Identification of CHI3L1 and MASP2 as a biomarker pair for liver cancer through integrative secretome and transcriptome analysis

Hepatocellular carcinoma (HCC) is the fifth most frequent neoplasm with more than 500000 new cases diagnosed yearly. Novel liver cancer biomarkers are needed. By tandem mass spectrometry we analyzed the secretomes of 12 individual paired samples of liver cancer and adjacent normal tissues and identified 1528 proteins with >2 unique peptide hits. The false discovery rate was 3.4%. Using spectral counting, we found 87 proteins in the HCC group and 86 proteins in the normal group that showed fivefold overexpression. These proteins provided a rich source of biomarker candidates.
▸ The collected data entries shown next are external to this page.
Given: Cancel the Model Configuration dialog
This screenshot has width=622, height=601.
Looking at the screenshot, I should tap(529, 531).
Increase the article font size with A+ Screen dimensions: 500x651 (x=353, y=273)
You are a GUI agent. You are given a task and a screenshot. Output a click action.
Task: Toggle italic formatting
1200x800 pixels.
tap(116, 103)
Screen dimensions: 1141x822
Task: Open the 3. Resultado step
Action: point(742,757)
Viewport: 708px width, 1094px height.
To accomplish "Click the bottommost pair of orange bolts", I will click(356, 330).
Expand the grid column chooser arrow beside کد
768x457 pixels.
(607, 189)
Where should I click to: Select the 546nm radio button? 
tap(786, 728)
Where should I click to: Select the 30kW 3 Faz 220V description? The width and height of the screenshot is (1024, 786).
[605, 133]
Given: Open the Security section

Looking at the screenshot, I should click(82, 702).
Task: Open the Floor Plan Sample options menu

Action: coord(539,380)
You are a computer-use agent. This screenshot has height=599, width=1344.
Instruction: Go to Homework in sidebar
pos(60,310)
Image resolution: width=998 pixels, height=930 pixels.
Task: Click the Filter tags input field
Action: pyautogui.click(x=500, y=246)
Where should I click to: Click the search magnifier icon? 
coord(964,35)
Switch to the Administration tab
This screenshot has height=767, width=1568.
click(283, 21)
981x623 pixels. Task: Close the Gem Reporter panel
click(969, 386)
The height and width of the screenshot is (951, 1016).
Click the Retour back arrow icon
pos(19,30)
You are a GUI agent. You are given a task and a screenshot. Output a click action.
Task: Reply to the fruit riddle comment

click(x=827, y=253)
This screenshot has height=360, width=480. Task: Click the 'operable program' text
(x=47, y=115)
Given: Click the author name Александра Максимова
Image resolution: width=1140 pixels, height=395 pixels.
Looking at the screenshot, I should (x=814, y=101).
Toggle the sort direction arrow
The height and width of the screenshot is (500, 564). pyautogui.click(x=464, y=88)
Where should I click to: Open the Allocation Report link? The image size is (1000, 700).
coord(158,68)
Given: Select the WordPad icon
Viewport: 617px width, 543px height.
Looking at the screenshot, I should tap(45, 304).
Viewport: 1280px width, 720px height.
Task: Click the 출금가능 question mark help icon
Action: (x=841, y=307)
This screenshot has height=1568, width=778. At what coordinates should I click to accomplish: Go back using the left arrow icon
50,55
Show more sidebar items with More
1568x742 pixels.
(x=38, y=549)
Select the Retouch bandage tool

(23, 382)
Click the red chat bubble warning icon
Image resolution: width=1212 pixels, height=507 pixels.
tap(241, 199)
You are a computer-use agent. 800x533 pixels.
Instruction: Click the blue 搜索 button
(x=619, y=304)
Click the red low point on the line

We presented a novel paradigm in combining biomarkers that include an up-regulated cancer biomarker and a down-regulated organ-enriched marker, and identified chitinase-3-like protein 1(CHI3L1) and mannan-binding lectin serine peptidase 2 (MASP2) as the top biomarker pair for HCC diagnosis using integrative transcriptomics and proteomics analysis. Using ELISA assays, we further evaluated this biomarker pair in a separate cohort of 25 serum samples of liver cancer patients and 15 age-matched normal controls. The combined marker pair (YKL40/MASP2 ratio) performed better than either marker alone with an AUC of 0.97 for liver cancer diagnosis. Further validation of the biomarker pair in HCC patients versus disease controls and independent cohorts is warranted.